I have been recently working on virus scanning functionality improvement in Moodle, see MDL-50886 meta issue for details. I can see some advantages of having antiviruses implemented as plugins rather than being "hardcoded" in function as it is now.
- First, it would allow people to use something different than ClamAV. While ClamAV will remain a core-plugin, it will not stop people implementing plugins for different virus scanning engines they may have in their environment, thus making antivirus functionality scalable and multi-platform. This is implemented in MDL-50887.
- Second, this will make improvement of ClamAV itself more simpler. For example there is a way to use unix-sockets instead of command-line utility execution to scan files, that is on avearage about 10 times faster (for statistical analysis and implemetation see MDL-50888). Extending the existing code with functionality above will make it more bulky and logically incorrect to mix it with repository class.

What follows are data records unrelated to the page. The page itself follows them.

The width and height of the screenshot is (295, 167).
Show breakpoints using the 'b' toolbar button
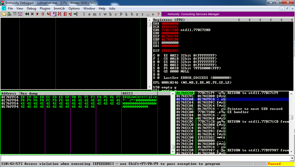tap(132, 14)
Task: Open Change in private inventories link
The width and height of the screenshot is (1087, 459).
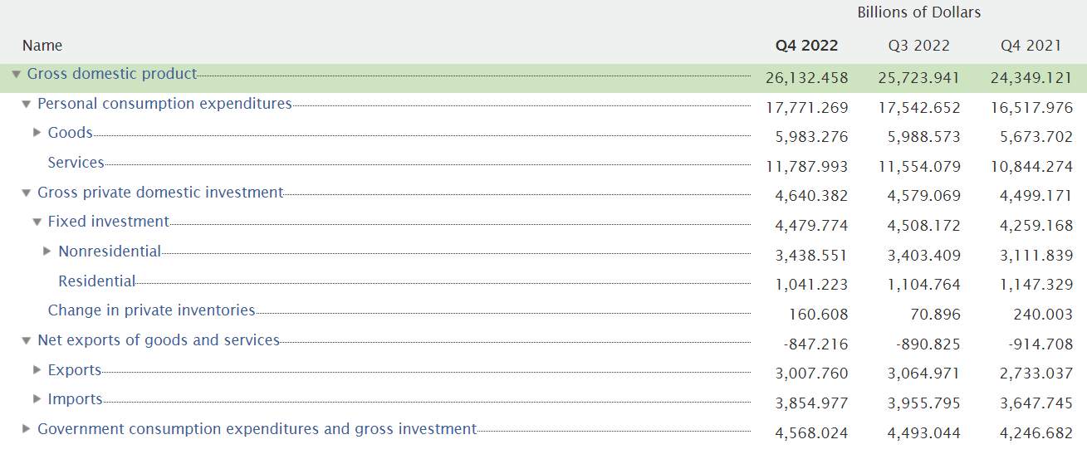Action: pyautogui.click(x=152, y=310)
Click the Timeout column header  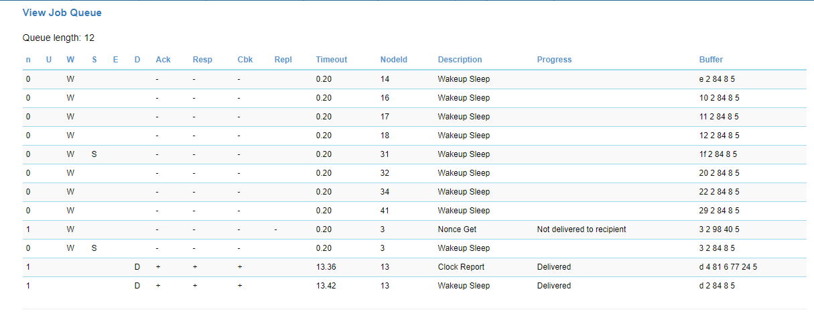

- Third, the plugin infrastructure will allow to differentiate the scanning data type. Each antivirus plugin could declare what it is able to do, e.g. whether it can scan "file" only or support "data stream" scan as well (in the latter case there will be no need to make extra steps and create files from string just to scan it, sockets implementation of ClamAV has funtionality to work with data streams directly). This can be extended even further to differentiate between actual content that antivirus is able to scan. For example, if plugin decalres it supports html scan for malicoius content, it could be used by editor to scan html before recording it in the database (this is particulary important for editing teachers, whose content is not html-purified, we had a real case when some virus was embedding the malicious js code in TinyMCE and teacher was blindly submitted it without realising that the form contains something else than they see on the screen).
I suggest to discuss the genaral idea here and to hear people opinion about this improvement. If you want to mention something related to the actual patch code, please do that in the corresponding tracker issue comments, you will find them all at MDL-50886 subtasks.